Please add 26 to every coordinate in the answers and give all the lines again, requests included, covering only the data between the line containing "Image resolution: width=1911" and the line containing "point(78,910)", inclusive. Leave the pictures out of your answer.

Dataset entries ::
● ● ● ● ● ● ●

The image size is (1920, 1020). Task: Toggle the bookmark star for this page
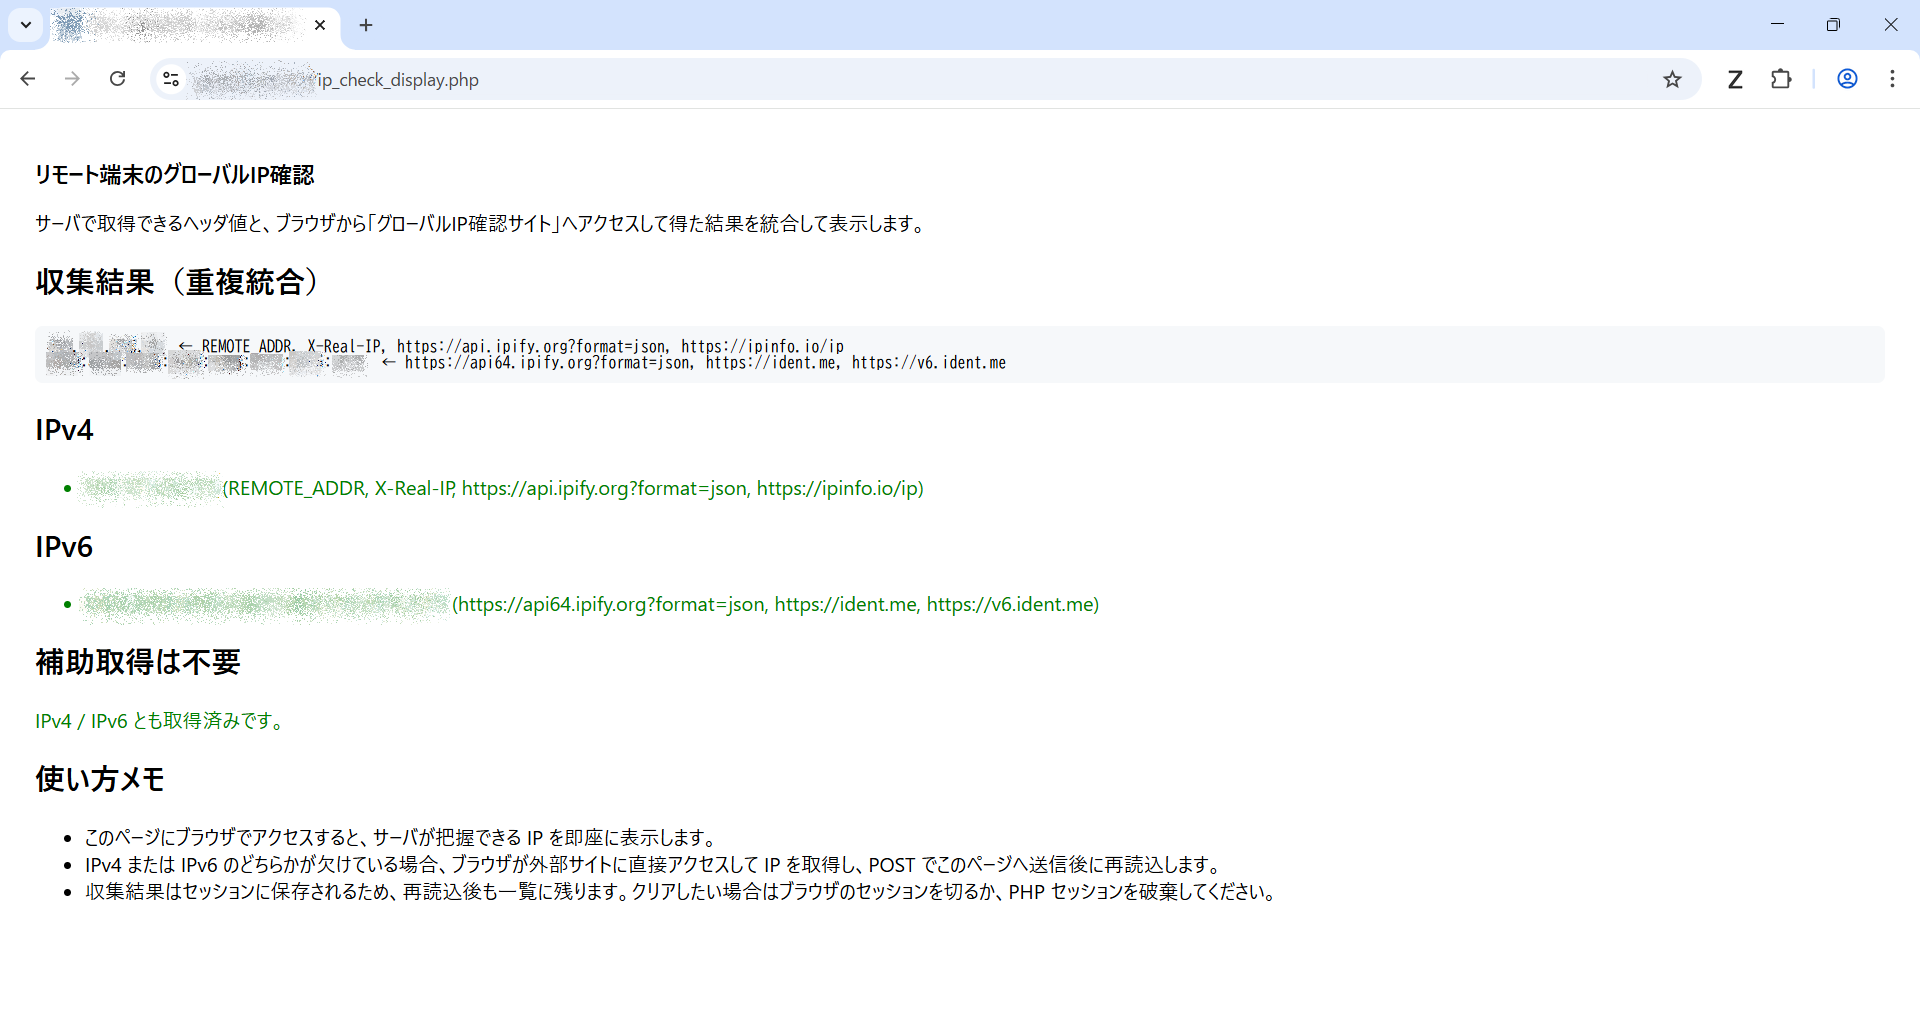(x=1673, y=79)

● ● ● ● ● ● ●

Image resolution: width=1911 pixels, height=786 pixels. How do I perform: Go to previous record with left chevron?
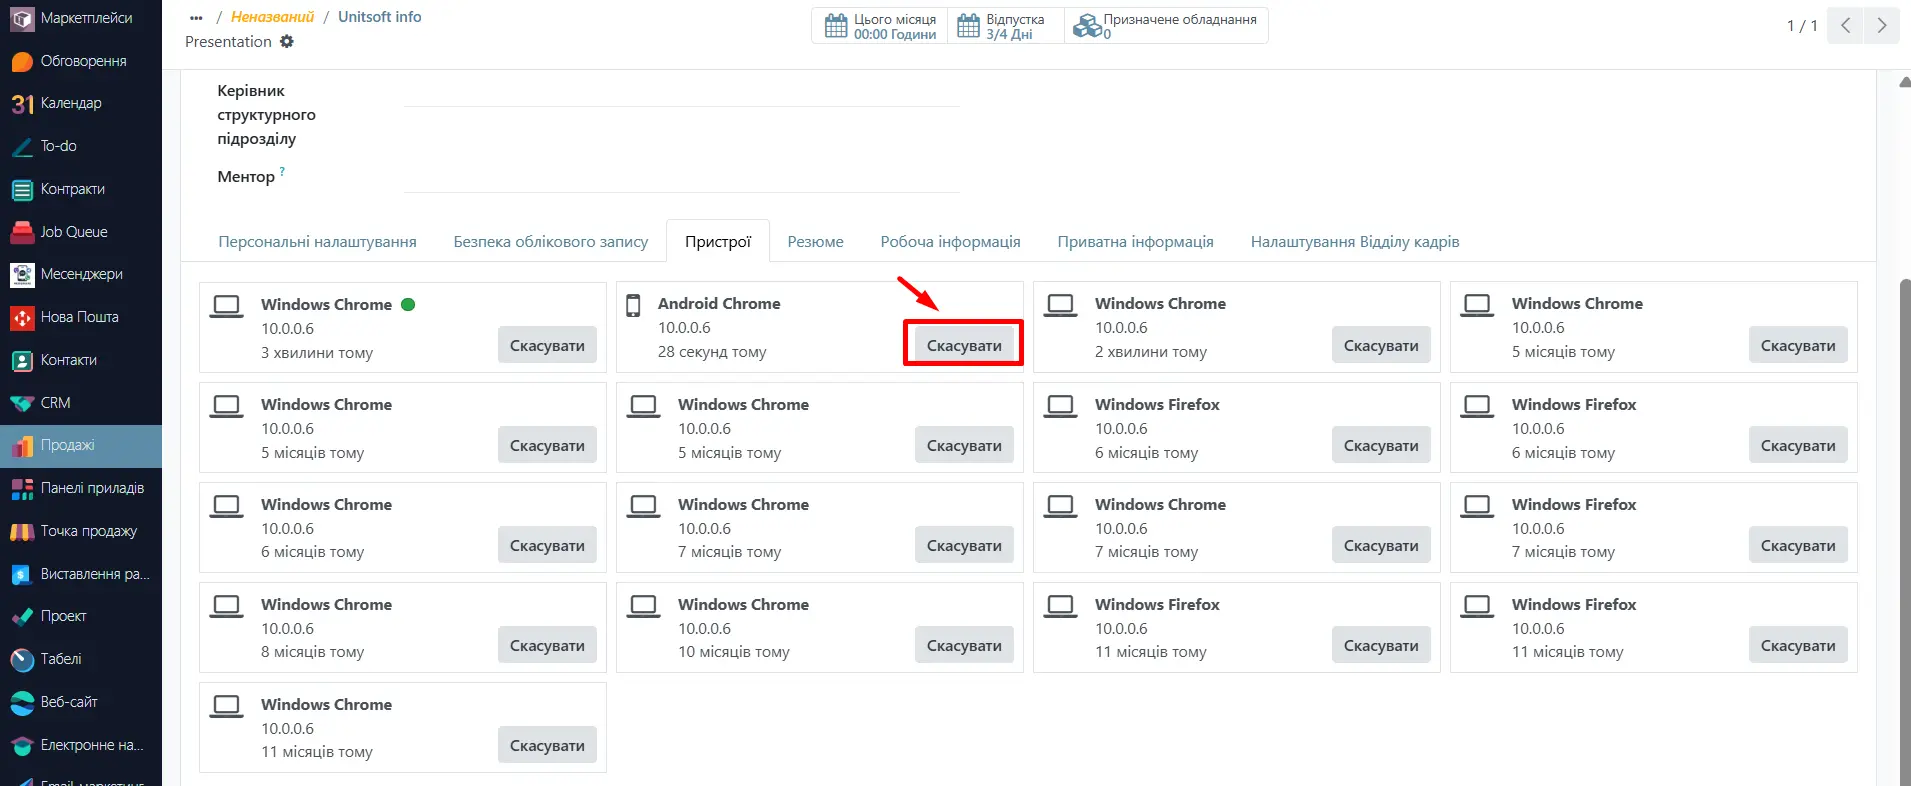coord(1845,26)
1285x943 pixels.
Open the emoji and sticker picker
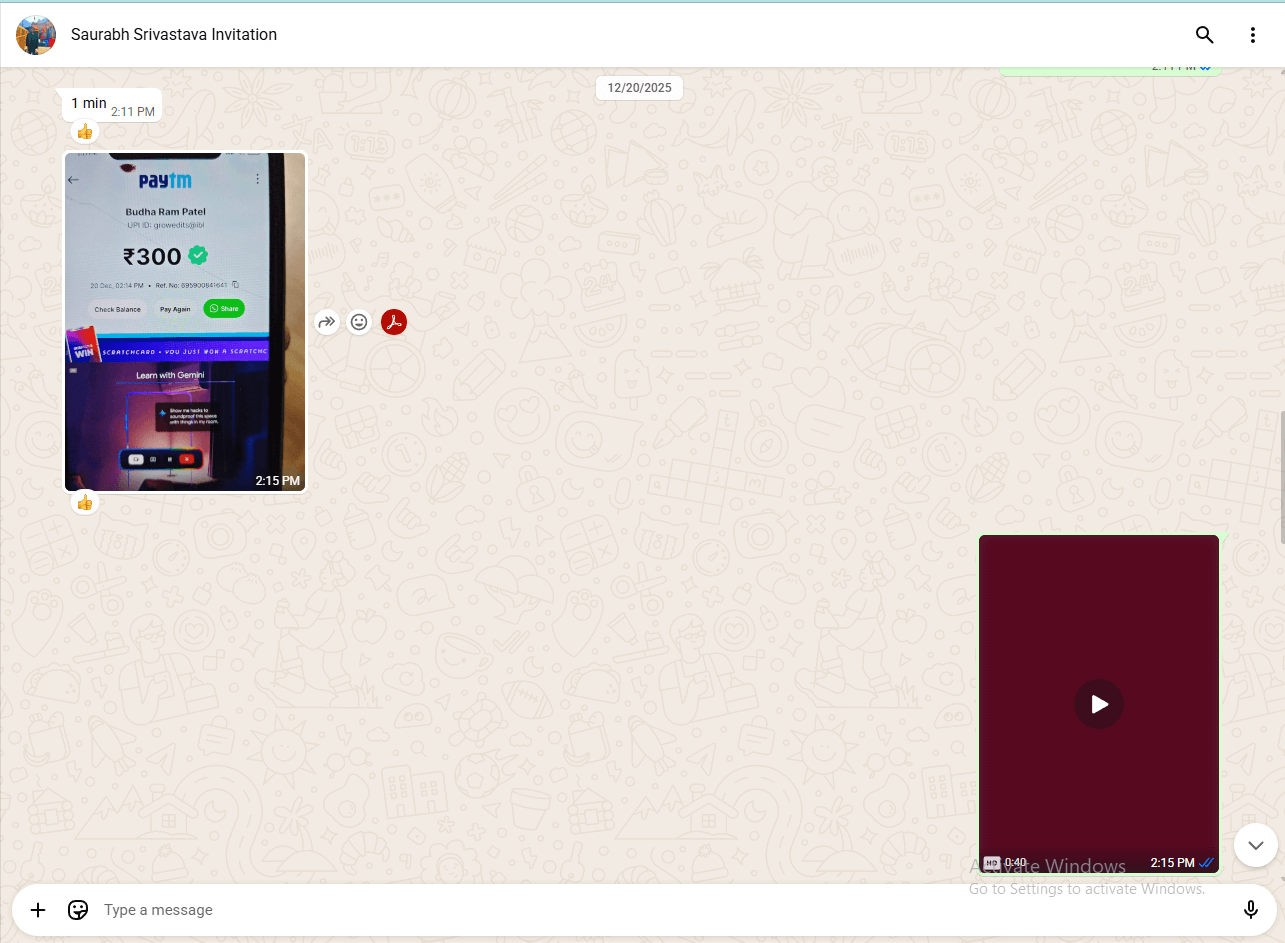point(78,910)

● ● ● ● ● ● ●

Reply to the exercise ::
Image resolution: width=1911 pixels, height=786 pixels. How do I perform: Go to previous record with left chevron?
coord(1871,52)
1285x943 pixels.
Open the emoji and sticker picker
point(104,936)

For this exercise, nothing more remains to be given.